After nine months of explosive monetary and fiscal stimulus, you'd think economic recovery would be upon us. But the June jobs report tells a much different story.

Non-farm payrolls fell by 467,000, as the unemployment rate edged up to 9.5 percent. This isn't nearly as bad as the 700,000 monthly job losses of last winter, but it's still a rough number. Equally disappointing is the household survey -- often a key turning-point signal since it captures the health of small businesses -- which has dropped 811,000 in the past two months.
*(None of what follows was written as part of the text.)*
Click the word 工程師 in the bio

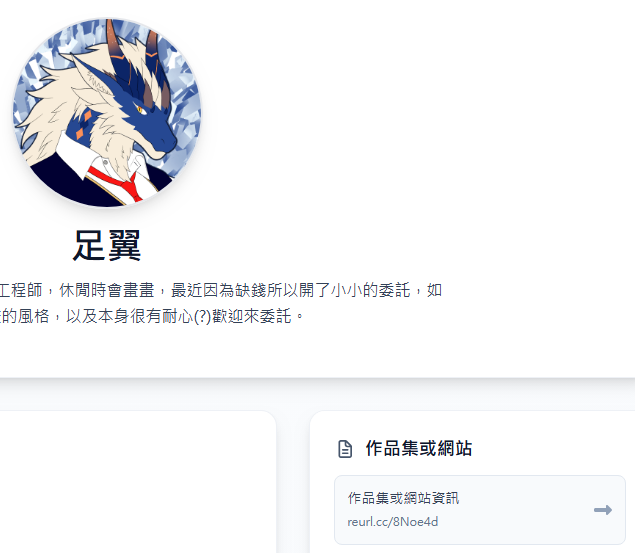tap(21, 290)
Donald Marron, a former senior economist with the Council of Economic Advisors and the CBO, calls it "a grim jobs report." Marron, digging deep into the Labor Department Statistics, says the continued decline in hours worked by private-sector employees, now 7 percent over the past year, is especially troublesome. He writes, "The economy is thus losing jobs and, for the jobs that remain, is losing hours worked. That double-whammy is bad news for the economy."
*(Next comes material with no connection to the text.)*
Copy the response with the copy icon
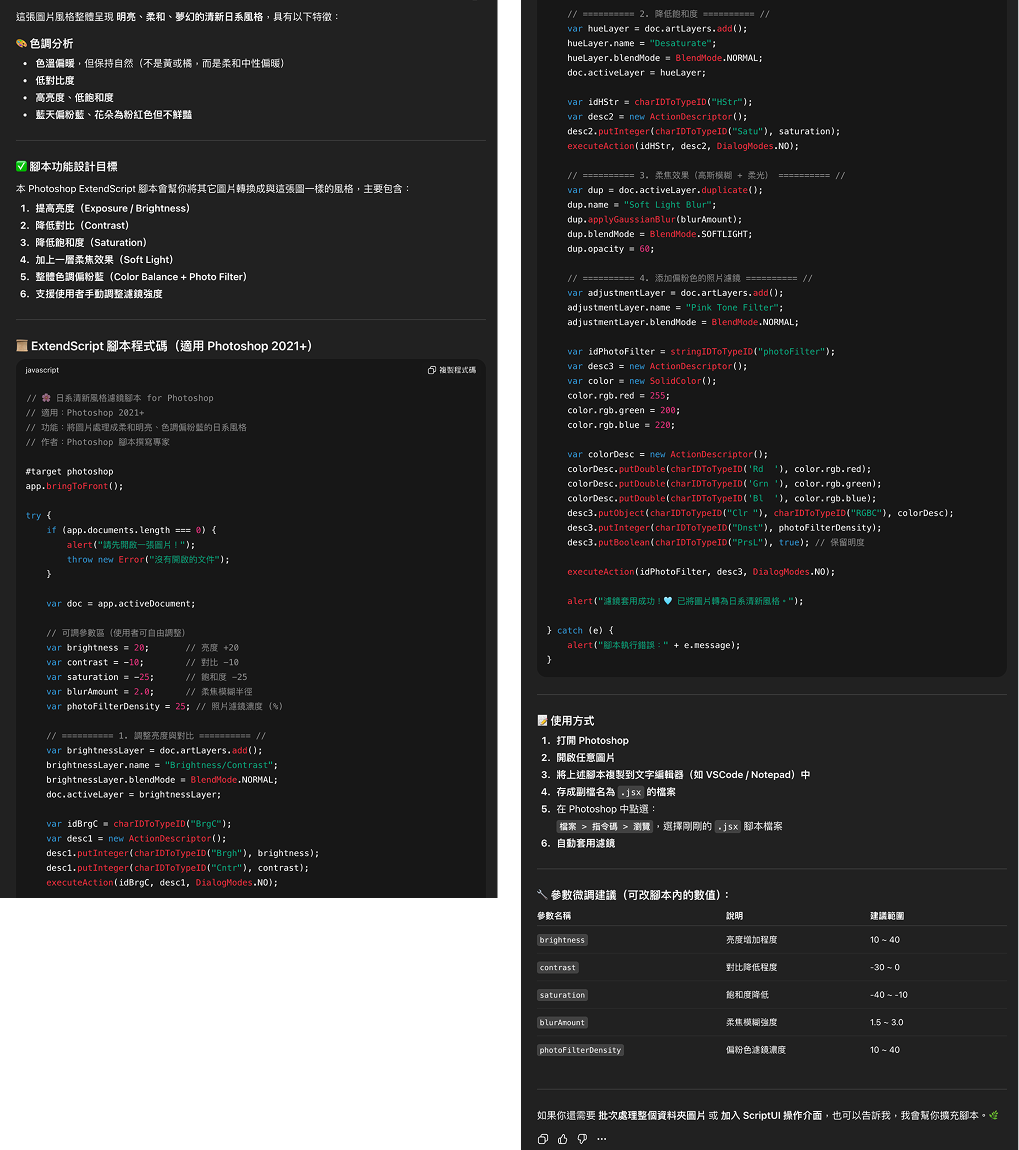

I would add that along with manufacturing and construction, the service sector continues to shed jobs, with a 244,000 drop in June. Inside that category, the important professional and business-services sector lost 118,000 jobs. The wage data is equally disconcerting. Over the past three months, average hourly earnings barely rose at 0.7 percent annually.

There are still some bright spots that strongly suggest the recession has bottomed. The ISM manufacturing report for June held a number of positives. Auto sales, retail sales and home sales look to be bottoming. And May factory orders climbed as inventories crashed. So businesses, including automakers, may be increasing production in the months ahead.

In fact, even while second-quarter real gross domestic product is expected to fall by 1 percent to 2 percent annually -- much better than the 6 percent declines of recent quarters -- the third quarter could show a small positive GDP score. Much smaller GDP subtraction from inventories, housing and business cap-ex bodes statistically well for growth.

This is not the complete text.